Delving into AI’s foundational elements, Jeff Dean, James Manyika, and Koray Kavukcuoglu, moderated by Laurie Segall, discussed Google’s trajectory. Their dialogue traced historical shifts, current breakthroughs, and societal implications, offering profound perspectives on technology’s evolution.

Tracing AI’s Evolution and Key Milestones

Jeff recounted AI’s journey from rule-based systems to machine learning, highlighting neural networks’ resurgence around 2010 due to computational advances. Early applications at Google, like spelling corrections, paved the way for vision, speech, and language tasks. Koray noted hardware investments’ role in enabling generative methods, transforming content creation across fields.

James emphasized AI’s multiplier effect, reshaping sciences like biology and software development. The panel agreed that multimodal, long-context models like Gemini represent culminations of algorithmic and infrastructural progress, allowing generalization to novel challenges.

Addressing Societal Impacts and Ethical Considerations

James stressed AI’s mirror to humanity, prompting grapples with bias, fairness, and values—issues societies must collectively resolve. Koray advocated responsible deployment, integrating safety from inception through techniques like watermarking and red-teaming. Jeff highlighted balancing innovation with safeguards, ensuring models align with human intent while mitigating harms.

Discussions touched on global accessibility, with efforts to support underrepresented languages and equitable benefits. The leaders underscored collaborative approaches, involving diverse stakeholders to navigate complexities.

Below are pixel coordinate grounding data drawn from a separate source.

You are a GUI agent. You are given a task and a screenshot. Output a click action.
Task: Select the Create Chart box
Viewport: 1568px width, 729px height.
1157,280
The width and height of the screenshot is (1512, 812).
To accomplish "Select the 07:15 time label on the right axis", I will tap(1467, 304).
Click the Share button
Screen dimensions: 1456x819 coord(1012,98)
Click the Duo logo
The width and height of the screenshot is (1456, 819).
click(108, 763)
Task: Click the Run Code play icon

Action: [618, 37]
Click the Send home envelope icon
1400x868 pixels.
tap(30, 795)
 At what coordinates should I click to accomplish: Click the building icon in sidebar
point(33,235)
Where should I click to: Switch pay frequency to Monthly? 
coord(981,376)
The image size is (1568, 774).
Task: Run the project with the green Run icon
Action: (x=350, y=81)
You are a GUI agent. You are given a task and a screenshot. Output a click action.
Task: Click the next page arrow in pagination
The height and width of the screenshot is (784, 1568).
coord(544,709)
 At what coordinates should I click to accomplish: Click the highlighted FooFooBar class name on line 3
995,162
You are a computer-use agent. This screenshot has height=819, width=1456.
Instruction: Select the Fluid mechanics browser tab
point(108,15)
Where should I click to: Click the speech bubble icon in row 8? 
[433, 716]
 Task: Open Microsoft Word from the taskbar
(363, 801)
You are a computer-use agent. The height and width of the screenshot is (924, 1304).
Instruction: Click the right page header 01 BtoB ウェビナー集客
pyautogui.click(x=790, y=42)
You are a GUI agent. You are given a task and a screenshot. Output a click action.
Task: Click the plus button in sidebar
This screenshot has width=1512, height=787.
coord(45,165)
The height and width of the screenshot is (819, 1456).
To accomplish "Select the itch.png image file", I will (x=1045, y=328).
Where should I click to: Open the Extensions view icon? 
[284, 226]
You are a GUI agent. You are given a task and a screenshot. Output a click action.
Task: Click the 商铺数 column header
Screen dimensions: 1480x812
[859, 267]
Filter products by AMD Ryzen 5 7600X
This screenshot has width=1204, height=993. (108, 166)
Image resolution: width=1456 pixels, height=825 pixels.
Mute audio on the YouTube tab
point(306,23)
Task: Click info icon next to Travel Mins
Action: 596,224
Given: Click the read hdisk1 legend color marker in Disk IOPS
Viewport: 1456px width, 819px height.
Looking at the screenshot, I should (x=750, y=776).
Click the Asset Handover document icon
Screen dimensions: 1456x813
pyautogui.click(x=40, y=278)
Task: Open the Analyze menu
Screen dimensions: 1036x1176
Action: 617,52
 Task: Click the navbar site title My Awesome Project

Envisioning AI’s Future Applications and Challenges

Koray envisioned AI accelerating healthcare, solving diseases efficiently worldwide. Jeff foresaw enhancements across human endeavors, from education to scientific discovery, if pursued thoughtfully. James hoped AI fosters better humanity, aiding complex problem-solving.

Challenges include advancing agentic systems for multi-step reasoning, improving evaluation beyond benchmarks, and ensuring inclusivity. The panel expressed optimism, viewing AI as an amplifier for positive change when guided responsibly.